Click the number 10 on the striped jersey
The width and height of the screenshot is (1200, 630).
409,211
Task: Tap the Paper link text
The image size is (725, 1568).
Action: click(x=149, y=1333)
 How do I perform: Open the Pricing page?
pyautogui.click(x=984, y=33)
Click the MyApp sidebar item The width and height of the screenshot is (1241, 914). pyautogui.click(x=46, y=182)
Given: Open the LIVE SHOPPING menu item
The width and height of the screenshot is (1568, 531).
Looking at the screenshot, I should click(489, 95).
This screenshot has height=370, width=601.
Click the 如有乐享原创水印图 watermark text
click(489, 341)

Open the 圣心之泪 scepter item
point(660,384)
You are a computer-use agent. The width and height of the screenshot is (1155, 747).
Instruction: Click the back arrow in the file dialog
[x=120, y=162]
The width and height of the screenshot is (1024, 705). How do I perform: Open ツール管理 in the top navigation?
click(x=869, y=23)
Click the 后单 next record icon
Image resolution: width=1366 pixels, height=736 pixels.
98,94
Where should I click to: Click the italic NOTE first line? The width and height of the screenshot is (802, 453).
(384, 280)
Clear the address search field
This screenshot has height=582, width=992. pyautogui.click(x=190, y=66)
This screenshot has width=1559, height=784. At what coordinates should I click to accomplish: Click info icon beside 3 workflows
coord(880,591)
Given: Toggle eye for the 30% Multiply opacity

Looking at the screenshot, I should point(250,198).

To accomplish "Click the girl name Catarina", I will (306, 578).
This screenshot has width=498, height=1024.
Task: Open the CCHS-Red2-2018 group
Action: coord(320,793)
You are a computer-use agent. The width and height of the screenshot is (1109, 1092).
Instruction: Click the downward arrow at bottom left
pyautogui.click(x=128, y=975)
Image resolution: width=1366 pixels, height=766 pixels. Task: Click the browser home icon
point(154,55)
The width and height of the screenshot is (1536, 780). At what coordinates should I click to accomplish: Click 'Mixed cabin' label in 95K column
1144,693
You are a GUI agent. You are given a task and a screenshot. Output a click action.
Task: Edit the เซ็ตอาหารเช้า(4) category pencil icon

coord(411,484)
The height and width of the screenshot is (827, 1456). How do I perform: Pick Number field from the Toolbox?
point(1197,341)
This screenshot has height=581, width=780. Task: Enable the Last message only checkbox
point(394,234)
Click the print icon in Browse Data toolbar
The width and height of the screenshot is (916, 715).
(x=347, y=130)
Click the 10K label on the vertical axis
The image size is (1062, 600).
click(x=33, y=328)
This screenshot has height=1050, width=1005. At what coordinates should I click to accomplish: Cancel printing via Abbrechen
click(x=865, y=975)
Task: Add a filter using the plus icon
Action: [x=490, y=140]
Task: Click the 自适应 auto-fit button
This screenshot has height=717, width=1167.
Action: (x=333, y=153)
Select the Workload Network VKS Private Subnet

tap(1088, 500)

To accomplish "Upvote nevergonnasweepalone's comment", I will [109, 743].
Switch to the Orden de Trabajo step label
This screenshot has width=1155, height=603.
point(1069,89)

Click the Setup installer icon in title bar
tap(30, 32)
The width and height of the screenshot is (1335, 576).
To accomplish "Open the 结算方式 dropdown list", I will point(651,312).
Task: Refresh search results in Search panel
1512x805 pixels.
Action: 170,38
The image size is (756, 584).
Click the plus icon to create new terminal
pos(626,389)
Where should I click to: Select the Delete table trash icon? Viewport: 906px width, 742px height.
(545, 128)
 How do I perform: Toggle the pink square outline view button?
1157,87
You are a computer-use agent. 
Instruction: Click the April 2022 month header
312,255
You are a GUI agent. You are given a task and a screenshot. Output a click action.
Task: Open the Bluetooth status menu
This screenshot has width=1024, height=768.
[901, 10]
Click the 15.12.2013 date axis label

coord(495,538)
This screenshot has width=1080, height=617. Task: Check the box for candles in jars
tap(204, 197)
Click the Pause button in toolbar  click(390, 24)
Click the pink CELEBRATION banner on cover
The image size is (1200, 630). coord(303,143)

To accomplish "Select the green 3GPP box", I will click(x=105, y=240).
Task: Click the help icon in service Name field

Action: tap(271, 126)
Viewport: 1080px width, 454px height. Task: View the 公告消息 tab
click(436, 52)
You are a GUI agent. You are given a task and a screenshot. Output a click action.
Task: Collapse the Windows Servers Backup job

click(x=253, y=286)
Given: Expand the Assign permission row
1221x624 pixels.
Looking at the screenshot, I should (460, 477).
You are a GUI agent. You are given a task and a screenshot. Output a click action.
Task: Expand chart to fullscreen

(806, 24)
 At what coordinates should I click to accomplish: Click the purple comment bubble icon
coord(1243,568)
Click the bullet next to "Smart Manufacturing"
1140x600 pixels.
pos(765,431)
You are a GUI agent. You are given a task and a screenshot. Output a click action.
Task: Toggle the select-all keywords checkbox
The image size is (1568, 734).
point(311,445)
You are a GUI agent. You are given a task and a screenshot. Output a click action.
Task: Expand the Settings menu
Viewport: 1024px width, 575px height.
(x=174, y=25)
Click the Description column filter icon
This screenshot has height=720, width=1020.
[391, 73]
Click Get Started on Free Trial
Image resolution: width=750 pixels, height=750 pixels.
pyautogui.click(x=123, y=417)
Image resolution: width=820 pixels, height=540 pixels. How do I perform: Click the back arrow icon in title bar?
☆ ☆ ☆ ☆ ☆ ☆ ☆
[Directions for this task]: Every line from the one containing "Click the pink CELEBRATION banner on cover" through the final line of the data above is to be restated word for word, and nothing more.

[Answer for the task]:
Click the pink CELEBRATION banner on cover
The image size is (1200, 630). coord(303,143)

To accomplish "Select the green 3GPP box", I will click(x=105, y=240).
Task: Click the help icon in service Name field

Action: tap(271, 126)
Viewport: 1080px width, 454px height. Task: View the 公告消息 tab
click(436, 52)
You are a GUI agent. You are given a task and a screenshot. Output a click action.
Task: Collapse the Windows Servers Backup job

click(x=253, y=286)
Given: Expand the Assign permission row
1221x624 pixels.
Looking at the screenshot, I should (460, 477).
You are a GUI agent. You are given a task and a screenshot. Output a click action.
Task: Expand chart to fullscreen

(806, 24)
 At what coordinates should I click to accomplish: Click the purple comment bubble icon
coord(1243,568)
Click the bullet next to "Smart Manufacturing"
1140x600 pixels.
pos(765,431)
You are a GUI agent. You are given a task and a screenshot. Output a click action.
Task: Toggle the select-all keywords checkbox
The image size is (1568, 734).
point(311,445)
You are a GUI agent. You are given a task and a screenshot. Output a click action.
Task: Expand the Settings menu
Viewport: 1024px width, 575px height.
(x=174, y=25)
Click the Description column filter icon
This screenshot has height=720, width=1020.
[391, 73]
Click Get Started on Free Trial
Image resolution: width=750 pixels, height=750 pixels.
pyautogui.click(x=123, y=417)
Image resolution: width=820 pixels, height=540 pixels. How do I perform: Click the back arrow icon in title bar?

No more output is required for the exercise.